All professionals benefit from interchange with other professionals, but arguably it is particularly important for O.R. workers. By its nature, O.R. forces you beyond your own speciality. It calls for multi-disciplinarity – working with people from other professions; for real-world implementation – working with problem-owners and decision-makers; for discovering the business within which your O.R. problem is set; for working on novel projects rather than business-as-usual.
One consequence is that (a) we are often dangerously ignorant but (b) there are usually other people who can spot that – and given half a chance will take great pleasure in putting us right. Another is that sharing information and insights can lead to a whole that is greater than the sum of its parts. An excellent way of opening the door to both those happy outcomes is to get out there and meet people.
That is exactly what conferences are for. Academics and academia tend to be well-aware of this. Practitioners, however, are less so, and their employers less supportive unless there are tangible benefits. That is why the forthcoming Euro2015 will be following the path set by recent OR Society conferences, to include activities intended to directly benefit practitioners: practical case studies, the Making an Impact practitioners’ stream, and the chance to develop their own networks.
But there is a problem. It cannot be denied that a great many people who are attracted to O.R., able mathematicians, keen to tidy up problems and sort out messes, are actually rather shy and introverted. We are not naturals at walking up to people we do not know and introducing ourselves. We are also self-deprecating souls, who do not wish to impose on a stranger’s time and find it hard to know what they might see in us. We may even be optimisers, keen not to waste time with people who we find dull and uninteresting.
To address this, we have introduced “Speed networking” at recent OR Society conferences, and will be running it again at Euro2015. Speed networking is safe; fun; and above all inclusive so that everyone gets a chance to be welcomed into the professional community. For more information about speed networking, and Euro2015 as a whole, go to [website reference to follow].
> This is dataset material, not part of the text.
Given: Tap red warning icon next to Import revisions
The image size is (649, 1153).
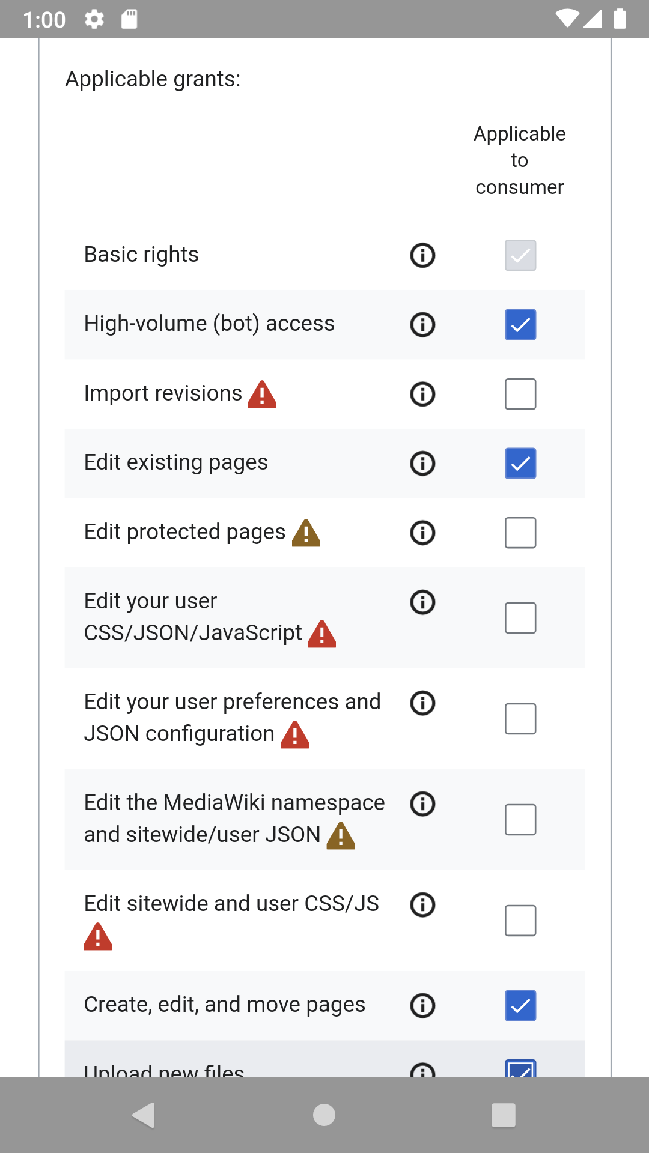Looking at the screenshot, I should click(262, 395).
Of course, you can simply leave your professional interchanges to chance, and allow them to accumulate as you wander through life. But also, you can give fate a helping hand, and speed the process up a bit, by coming to the conference.
Returning to the title of this leader: certainly, a lot of what I know comes from courses, books, websites, journals... But a lot of what I know – indeed, the deepest wisdom, the widest variety, the greatest stimulant to reflection - comes from who I know. If that includes you: thank you!